Non sempre una mutazione genetica è responsabile di patologia, tuttavia in alcuni casi un errore nel codice genetico di solito presente in uno solo della coppia di cromosomi che contengono il codice genetico, può consentire la produzione di una proteina incompleta oppure lievemente alterata e quindi malfunzionante.
Mentre le terapie convenzionali mirano a limitare le conseguenze derivanti da una proteina malfunzionante, o in alcuni casi, come apportare la proteina funzionante dall’esterno (ad esempio nella malattia di Fabry), la terapia genica ha come obiettivo quello di risolvere il problema alla radice.
Facciamo qualche esempio: se la cardiomiopatia deriva dall’assenza di una certa proteina, sarà possibile fornire alla cellula la porzione di codice genetico “corretta” in modo da consentire la sua produzione. Mantenendo la metafora del libro, verrebbe “aggiunta” una parola mancante. Oppure, qualora la mutazione comportasse la produzione di una proteina mal funzionante, mediante sofisticati meccanismi, potrebbe essere possibile “correggere” direttamente il codice genetico, così come si corregge una lettera in un errore di battitura.
Ma come è possibile trasportare materiale genetico all’interno delle cellule? L’approccio più utilizzato attualmente prevede l’uso di vettori virali, quindi virus (solitamente adenovirus) resi inattivi ma in grado di trasportare e inserire del materiale genetico all’interno delle cellule, iniettati per via endovenosa.

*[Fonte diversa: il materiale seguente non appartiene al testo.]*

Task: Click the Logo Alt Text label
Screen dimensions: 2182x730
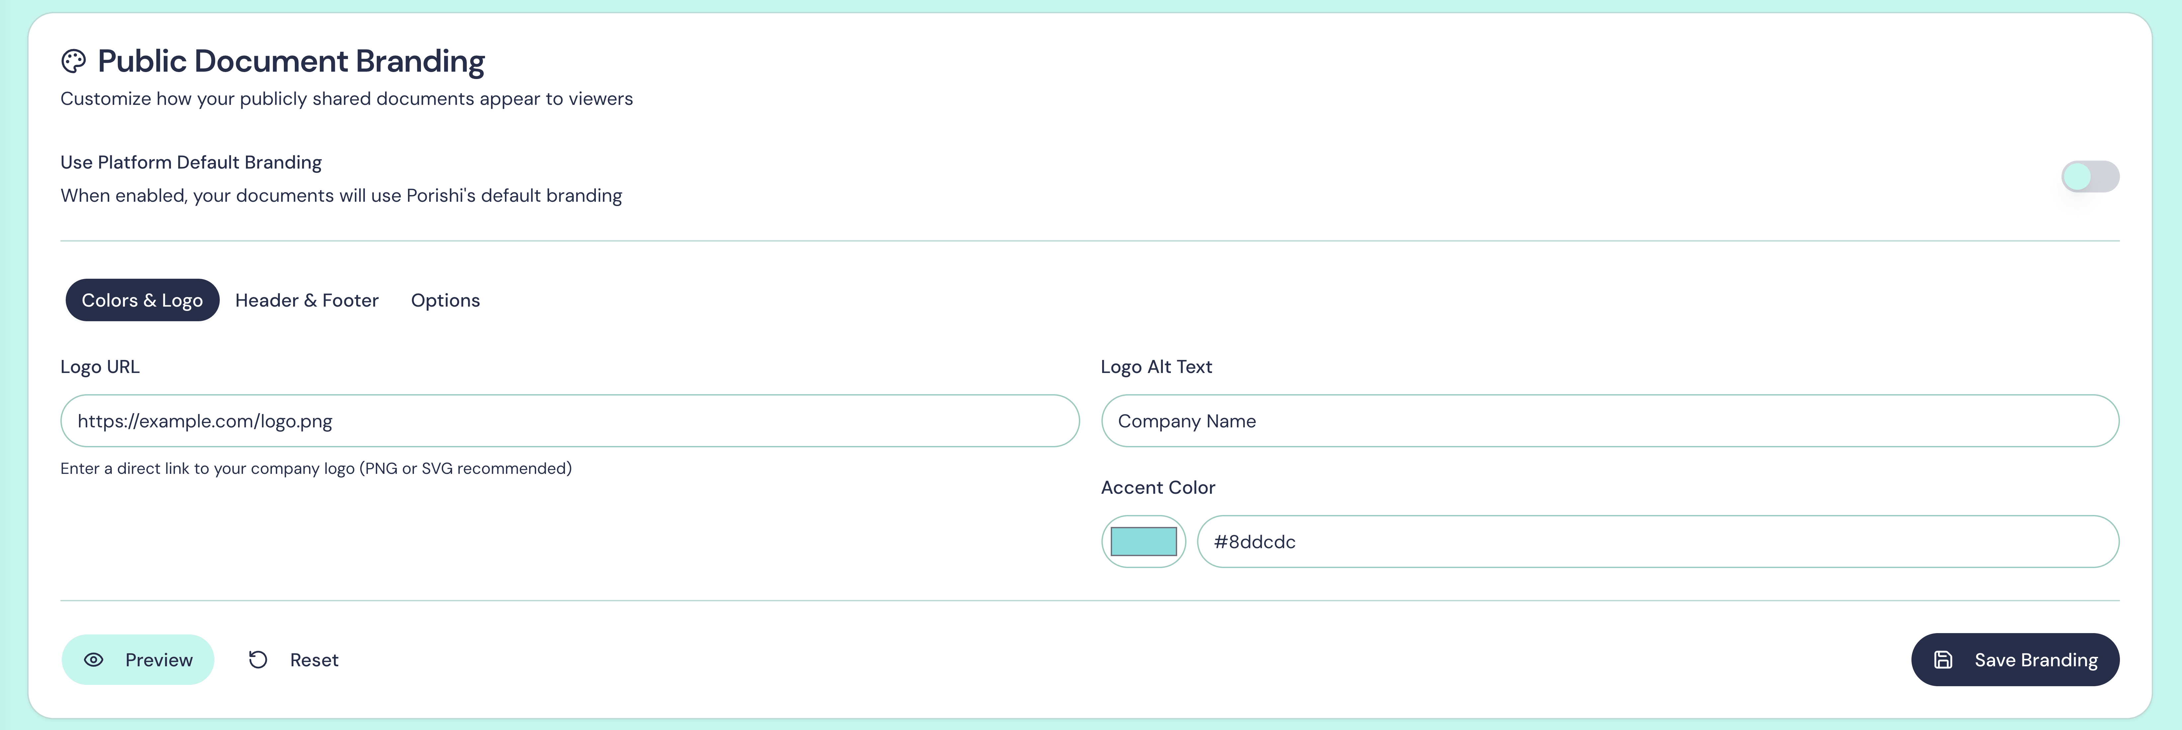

Mentre sulla carta questo approccio potrebbe sembrare fantascientifico, la terapia genica è già stata approvata in Europa nella terapia di malattie genetiche nel campo dell’oculistica e della neurologia. In cardiologia negli Stati Uniti sono attualmente in corso studi clinici per la malattia di Fabry e la malattia di Danon.
I risultati preliminari di questi studi, condotti su un numero limitato di pazienti, e presentati durante la sessione dedicata alla terapia genica del congresso ospitata da AICARM, sono apparsi incoraggianti. Hanno mostrato un miglioramento dei parametri di funzionalità cardiaca e di qualità della vita nella maggioranza dei pazienti che hanno aderito alla sperimentazione.

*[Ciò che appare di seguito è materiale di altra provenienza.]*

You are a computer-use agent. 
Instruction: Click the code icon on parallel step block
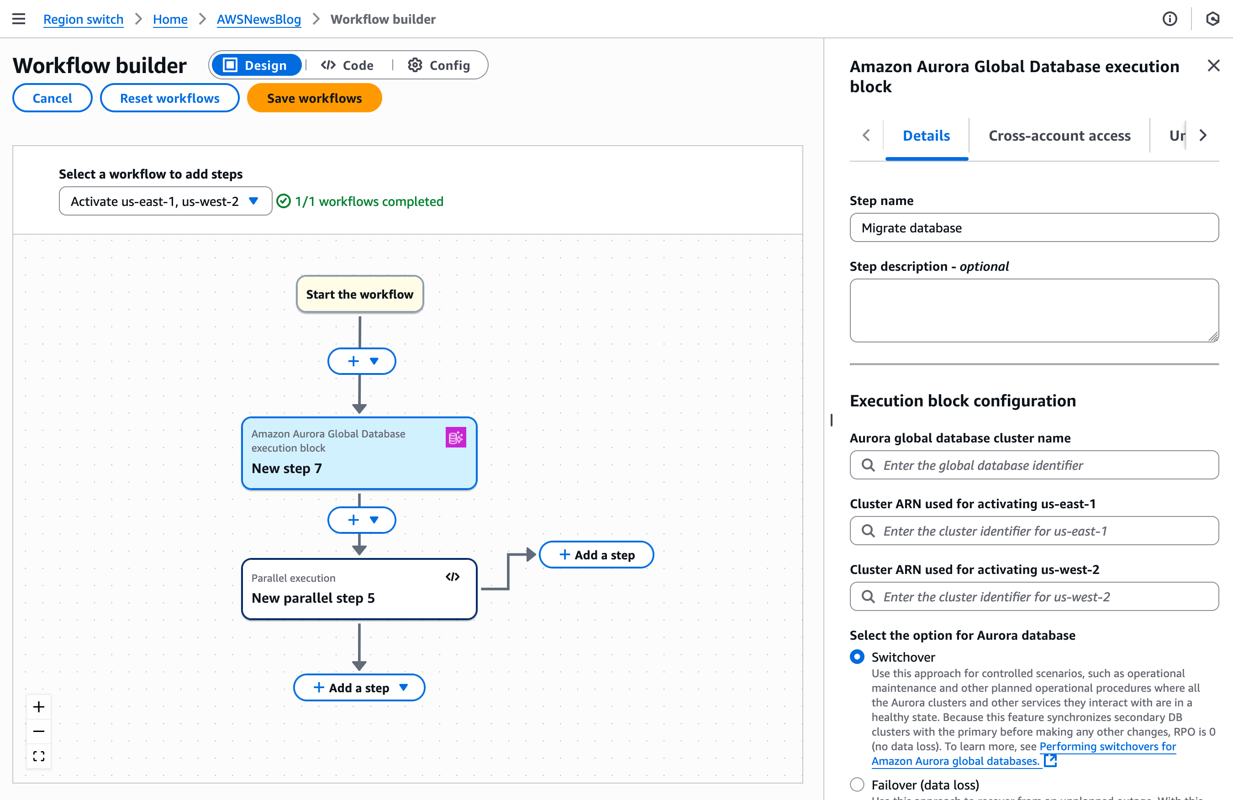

Sono invece ancora in fase di pianificazione ed approvazione da parte dell’ente regolatore degli Stati Uniti (FDA), studi per il trattamento dei pazienti con mutazioni specifiche della cardiomiopatia ipertrofica ed aritmogena.
L’entusiasmo per questa nuova tecnica è comunque mitigato da alcuni problemi ancora da risolvere. Ad esempio L’utilizzo del virus (adenovirus) come trasportatore comporta infatti alcuni svantaggi, in particolare, se il paziente possiede anticorpi contro il virus stesso perché, come succede in molti di noi, ha avuto contatto con l’adenovirus in passato, non potrà ricevere la terapia in quanto gli stessi anticorpi andrebbero a neutralizzare il virus azzerandone l’efficacia. Qualche dubbio resta anche sulla durata effettiva della terapia e sugli effetti a lungo termine di questa tecnica.

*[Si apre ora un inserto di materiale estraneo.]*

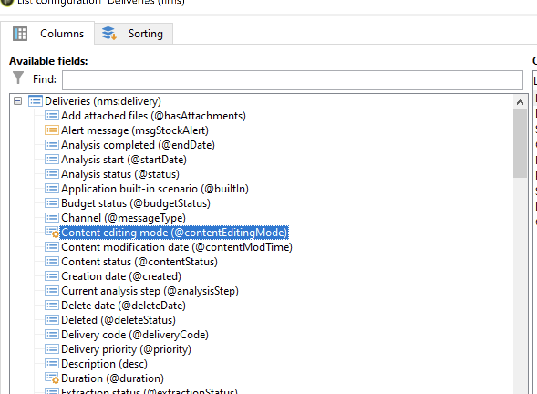Viewport: 537px width, 394px height.
Task: Click the schema icon beside Deliveries (nms:delivery)
Action: coord(35,101)
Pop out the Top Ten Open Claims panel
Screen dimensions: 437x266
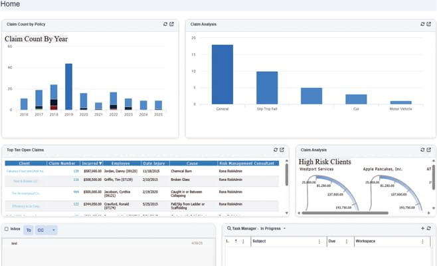pyautogui.click(x=282, y=150)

In conclusione, la terapia genica in cardiologia è attualmente in fase di studio, i risultati sull’utilizzo di questa tecnica nella malattia di Danon e nella malattia di Fabry sono incoraggianti, sebbene ancora preliminari.
Nell’attesa dei dati finali di questi studi, la speranza è che questo nuovo tipo di tecnica possa rappresentare nel futuro prossimo una delle opzioni terapeutiche anche per i pazienti con cardiomiopatia di origine genetica.